Culture doesn’t only affect what you learn, but also how you learn it and how your abilities are perceived. For example, Indigenous cultures reward patience and completeness. This can conflict with academic environments where quick conclusions are sought and encouraged.

Consider the following story told by the Apache mother of a young child who felt this cultural difference early in his education.

His teacher held up a drawing, then put the drawing down and asked the class what they saw. I saw a horse!” “A horse!” “A horsey!” came the excited responses.

The Apache boy did not raise his hand. This alarmed the teacher, so she arranged a parent-teacher meeting during which she suggested the boy be tested for Attention Deficit Disorder (ADD). The mother turned to her son and asked him what he saw.

He said, “I saw a brown horse on a green hill. It was a sunny day and there were three clouds in the sky.”
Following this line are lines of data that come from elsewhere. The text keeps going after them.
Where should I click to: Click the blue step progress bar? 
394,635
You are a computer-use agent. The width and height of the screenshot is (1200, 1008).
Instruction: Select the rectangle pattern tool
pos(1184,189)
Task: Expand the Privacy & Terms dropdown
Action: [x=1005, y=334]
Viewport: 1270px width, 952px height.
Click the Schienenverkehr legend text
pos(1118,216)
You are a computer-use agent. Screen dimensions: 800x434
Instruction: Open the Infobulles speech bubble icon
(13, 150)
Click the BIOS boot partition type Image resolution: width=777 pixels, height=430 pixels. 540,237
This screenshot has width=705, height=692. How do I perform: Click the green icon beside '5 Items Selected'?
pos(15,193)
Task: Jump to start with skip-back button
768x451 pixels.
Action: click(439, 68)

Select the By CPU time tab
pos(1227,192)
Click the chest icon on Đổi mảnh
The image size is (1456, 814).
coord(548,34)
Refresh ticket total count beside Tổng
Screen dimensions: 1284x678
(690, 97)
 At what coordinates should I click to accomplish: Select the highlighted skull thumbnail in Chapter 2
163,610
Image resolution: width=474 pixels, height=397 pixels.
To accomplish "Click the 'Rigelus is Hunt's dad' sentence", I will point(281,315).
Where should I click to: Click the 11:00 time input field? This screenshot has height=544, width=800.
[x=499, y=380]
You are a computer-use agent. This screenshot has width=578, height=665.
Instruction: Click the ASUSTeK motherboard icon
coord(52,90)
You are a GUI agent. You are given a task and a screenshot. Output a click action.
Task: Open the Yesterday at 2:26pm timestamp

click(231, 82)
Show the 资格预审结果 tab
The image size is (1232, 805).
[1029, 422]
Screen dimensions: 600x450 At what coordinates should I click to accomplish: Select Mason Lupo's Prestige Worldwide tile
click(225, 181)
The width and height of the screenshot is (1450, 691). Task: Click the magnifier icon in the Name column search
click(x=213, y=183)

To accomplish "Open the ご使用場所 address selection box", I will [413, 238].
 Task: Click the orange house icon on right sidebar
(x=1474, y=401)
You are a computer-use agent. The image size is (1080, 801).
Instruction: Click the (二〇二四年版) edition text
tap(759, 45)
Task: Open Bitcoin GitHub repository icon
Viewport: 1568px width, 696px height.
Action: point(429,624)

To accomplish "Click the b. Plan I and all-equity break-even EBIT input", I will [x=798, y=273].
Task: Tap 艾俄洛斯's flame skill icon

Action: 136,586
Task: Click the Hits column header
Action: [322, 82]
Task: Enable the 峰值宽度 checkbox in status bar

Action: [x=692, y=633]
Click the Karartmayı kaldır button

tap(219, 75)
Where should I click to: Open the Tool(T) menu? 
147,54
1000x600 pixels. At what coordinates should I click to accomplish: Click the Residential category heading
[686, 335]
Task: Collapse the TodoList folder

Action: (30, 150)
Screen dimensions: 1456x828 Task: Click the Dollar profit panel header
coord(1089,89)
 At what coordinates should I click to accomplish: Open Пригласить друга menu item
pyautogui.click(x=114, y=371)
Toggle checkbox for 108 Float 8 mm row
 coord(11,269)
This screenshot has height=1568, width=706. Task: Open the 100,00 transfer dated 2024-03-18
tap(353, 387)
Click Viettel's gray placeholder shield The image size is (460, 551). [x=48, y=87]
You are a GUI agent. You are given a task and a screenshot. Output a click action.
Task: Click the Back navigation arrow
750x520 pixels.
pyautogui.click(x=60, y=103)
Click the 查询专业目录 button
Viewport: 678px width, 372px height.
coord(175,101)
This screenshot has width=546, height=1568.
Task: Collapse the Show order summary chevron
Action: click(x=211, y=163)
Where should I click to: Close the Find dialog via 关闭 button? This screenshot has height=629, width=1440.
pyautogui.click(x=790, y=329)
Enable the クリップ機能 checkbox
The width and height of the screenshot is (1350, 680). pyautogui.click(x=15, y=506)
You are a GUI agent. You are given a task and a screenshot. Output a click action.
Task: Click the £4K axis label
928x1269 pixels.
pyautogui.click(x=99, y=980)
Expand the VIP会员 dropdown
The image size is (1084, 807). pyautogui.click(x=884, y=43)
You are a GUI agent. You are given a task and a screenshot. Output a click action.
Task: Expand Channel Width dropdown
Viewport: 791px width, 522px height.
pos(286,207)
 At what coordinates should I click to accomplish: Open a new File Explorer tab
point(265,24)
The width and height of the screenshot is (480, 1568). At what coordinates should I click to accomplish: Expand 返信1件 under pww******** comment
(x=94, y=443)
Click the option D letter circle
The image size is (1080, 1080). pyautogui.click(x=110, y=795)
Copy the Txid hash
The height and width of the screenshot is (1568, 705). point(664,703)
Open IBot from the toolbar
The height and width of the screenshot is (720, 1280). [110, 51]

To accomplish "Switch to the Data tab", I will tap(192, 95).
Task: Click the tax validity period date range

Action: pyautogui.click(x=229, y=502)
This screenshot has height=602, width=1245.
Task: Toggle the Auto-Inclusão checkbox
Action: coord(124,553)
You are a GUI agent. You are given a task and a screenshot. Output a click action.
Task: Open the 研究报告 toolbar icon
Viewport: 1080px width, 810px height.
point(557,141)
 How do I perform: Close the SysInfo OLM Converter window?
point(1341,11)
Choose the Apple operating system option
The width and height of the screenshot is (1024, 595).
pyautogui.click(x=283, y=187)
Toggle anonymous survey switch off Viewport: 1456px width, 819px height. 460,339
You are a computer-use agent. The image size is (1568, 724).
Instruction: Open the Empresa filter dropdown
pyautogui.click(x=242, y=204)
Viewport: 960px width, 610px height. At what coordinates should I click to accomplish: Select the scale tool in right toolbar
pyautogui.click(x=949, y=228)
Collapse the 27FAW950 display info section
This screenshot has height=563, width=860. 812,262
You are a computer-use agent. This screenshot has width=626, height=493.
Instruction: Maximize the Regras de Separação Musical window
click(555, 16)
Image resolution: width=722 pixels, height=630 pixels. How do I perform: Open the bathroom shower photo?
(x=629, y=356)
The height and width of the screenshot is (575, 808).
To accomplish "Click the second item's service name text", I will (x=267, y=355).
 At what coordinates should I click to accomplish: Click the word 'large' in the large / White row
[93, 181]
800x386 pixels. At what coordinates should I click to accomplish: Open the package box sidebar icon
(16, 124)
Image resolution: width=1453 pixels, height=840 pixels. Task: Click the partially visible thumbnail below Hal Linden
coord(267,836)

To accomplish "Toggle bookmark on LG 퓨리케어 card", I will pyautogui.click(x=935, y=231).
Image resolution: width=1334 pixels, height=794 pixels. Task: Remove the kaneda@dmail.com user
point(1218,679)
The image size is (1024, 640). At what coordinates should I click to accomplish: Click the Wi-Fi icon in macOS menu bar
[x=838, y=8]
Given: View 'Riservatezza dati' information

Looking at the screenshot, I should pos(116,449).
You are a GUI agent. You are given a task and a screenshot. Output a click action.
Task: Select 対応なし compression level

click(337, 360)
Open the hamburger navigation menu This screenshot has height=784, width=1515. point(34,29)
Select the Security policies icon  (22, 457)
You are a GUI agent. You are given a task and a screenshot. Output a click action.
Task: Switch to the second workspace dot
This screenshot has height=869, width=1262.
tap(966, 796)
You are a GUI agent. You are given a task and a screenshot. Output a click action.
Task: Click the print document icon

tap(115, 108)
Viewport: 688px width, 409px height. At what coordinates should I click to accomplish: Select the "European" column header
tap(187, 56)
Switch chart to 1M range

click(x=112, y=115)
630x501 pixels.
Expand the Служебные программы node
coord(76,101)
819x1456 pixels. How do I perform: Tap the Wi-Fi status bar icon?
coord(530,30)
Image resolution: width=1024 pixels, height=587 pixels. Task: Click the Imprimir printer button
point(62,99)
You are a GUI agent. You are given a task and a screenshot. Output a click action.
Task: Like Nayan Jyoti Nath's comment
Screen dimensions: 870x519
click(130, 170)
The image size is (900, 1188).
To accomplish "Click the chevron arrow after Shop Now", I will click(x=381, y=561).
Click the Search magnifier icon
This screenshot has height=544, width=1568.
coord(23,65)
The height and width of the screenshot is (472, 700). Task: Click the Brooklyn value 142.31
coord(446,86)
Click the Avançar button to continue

One Wawatay program goal is to account for the difference between how Indigenous students learn and how science is taught in non-Indigenous settings. Our strategy for doing this is through Two-eyed Seeing, which encourages all students to view phenomena from two perspectives: traditional scientific analysis and the Indigenous Way of Knowing.

Mi’kmaw Elder Albert Marshall, who introduced this concept explains it as, “Learning to see from one eye with the strengths of Indigenous knowledges and ways of knowing, and from the other eye with the strengths of Western knowledges and ways of knowing… and learning to use both these eyes together, for the benefit of all.”